The problem for racists, of course, is it is very hard to express their political opinion without running into someone’s definition of ‘hate’. I’m not in favour of far-right ideology, but even I recognise that the two statements made by Facebook are mutually exclusive.

Either Facebook is a platform for all ideas and political speech – including far-right fascist views – or it is not. Likewise, it is not possible to ‘express robust and controversial opinions without needing to denigrate others’ if your robust and controversial opinion is predicated on the denigration of others, as most far-right and fascist views tend to be. Facebook cannot claim to be ‘an open platform’ while limiting free speech to that which they deem ‘without hate’ or not to ‘denigrate others’. Those two things are mutually exclusive.

Likewise, it bears asking how they define ‘hate’ and ‘denigration’. Isn’t it denigrating to refer to anyone with a four-letter epithet? When, exactly, does robust criticism become hateful? Why, for example, is it not hateful to advertise Labour Party mugs announcing ‘Tories are vermin’ and yet replace ‘Tory’ with other labels and it becomes degrading and hateful? I make no judgement on the value of the sentiment on the anti-Tory mug – you are free to buy it – I’m just unclear where the boundary lies in hateful speech and denigrating language. Apparently, Tories may be denigrated with hate but not Muslims. What about Tory Muslims like Sajid Javid or Baroness Warsi?

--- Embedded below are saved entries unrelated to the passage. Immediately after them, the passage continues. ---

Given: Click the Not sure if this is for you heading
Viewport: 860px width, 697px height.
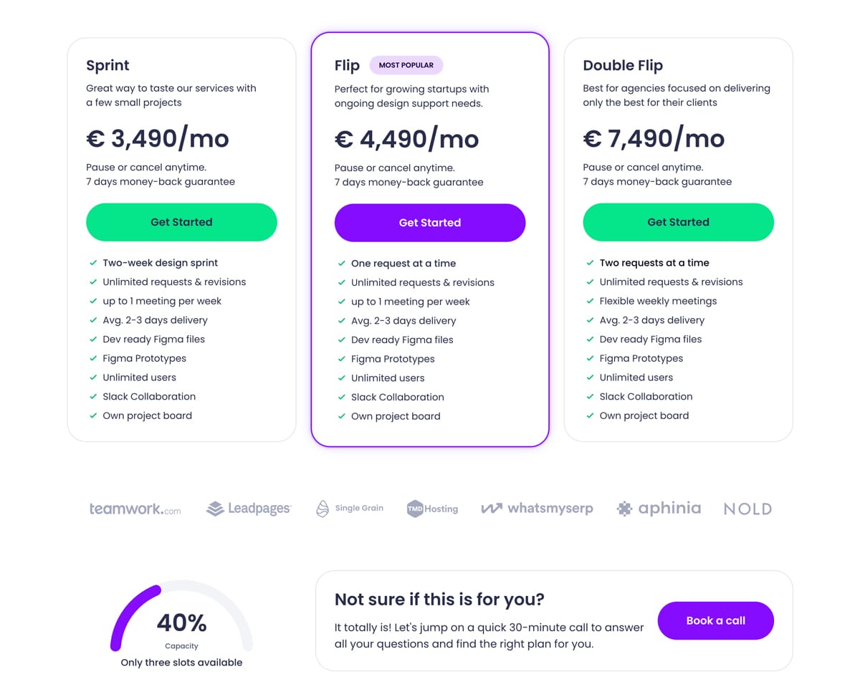Looking at the screenshot, I should [x=439, y=600].
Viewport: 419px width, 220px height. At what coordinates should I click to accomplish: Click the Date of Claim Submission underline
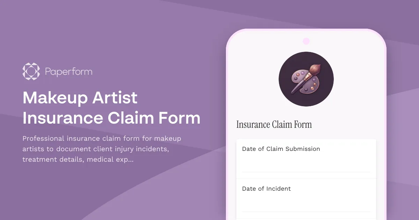click(x=306, y=172)
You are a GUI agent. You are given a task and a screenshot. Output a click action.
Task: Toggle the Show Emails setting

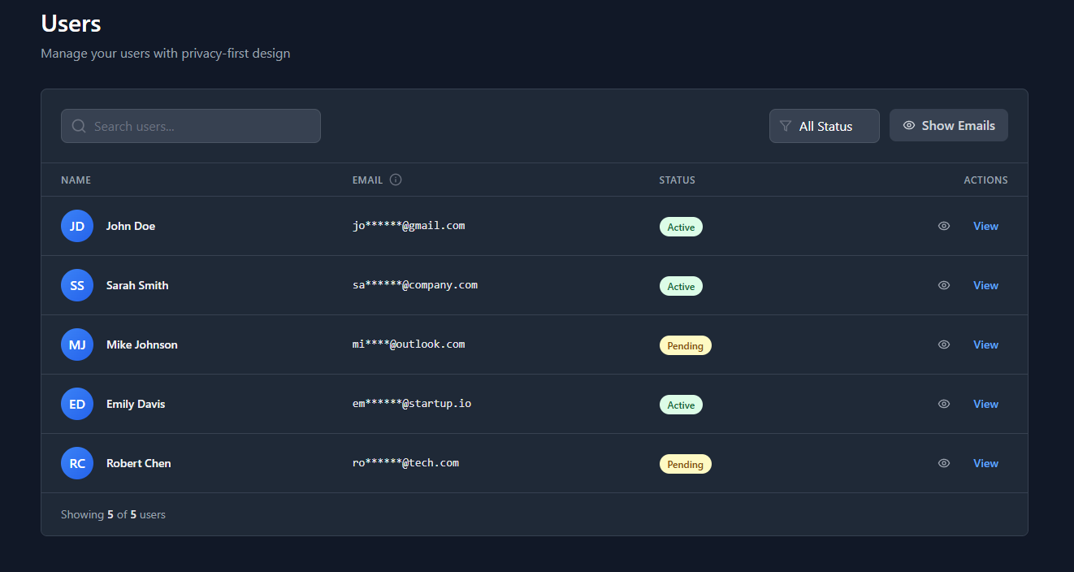(948, 125)
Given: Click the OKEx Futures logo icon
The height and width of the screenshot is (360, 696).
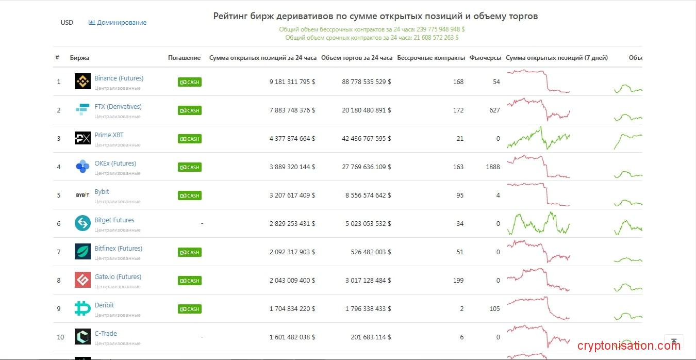Looking at the screenshot, I should coord(82,167).
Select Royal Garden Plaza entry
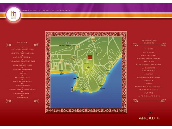Screen dimensions: 172x129 click(22, 65)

To be clear, there is no doubt that the leaders of Britain First are racist and Islamophobic. Paul Golding and Jayda Fransen were rightly jailed recently for religiously aggravated harassment. But that was a result of some odious stuff they did, not anything specific they said. In the two cases outlined, there was a clear threat of intimidation and violence attending their words, such as banging on windows and engaging in a campaign of harassment. Such behaviour was always traditionally prosecuted under common assault.

I am much more concerned about the application of incitement to hate. I understand, and accept, the legitimacy of clamping down on incitement to violence. There we are dealing with an intentional desire to coax others into physically harming others. But what is the incitement to hatred? More to the point, even if we happily acknowledge hatred isn’t very nice, if someone is incited to hate me, until such time as they begin planning to physically hurt me, why on earth does it matter? Apart from my (potentially) hurt feelings as it dawns on me – hard as I know this is for any of you to believe – it becomes apparent that not everybody likes me, what actually is the problem? I work for a local church and live with that brutal realisation every day!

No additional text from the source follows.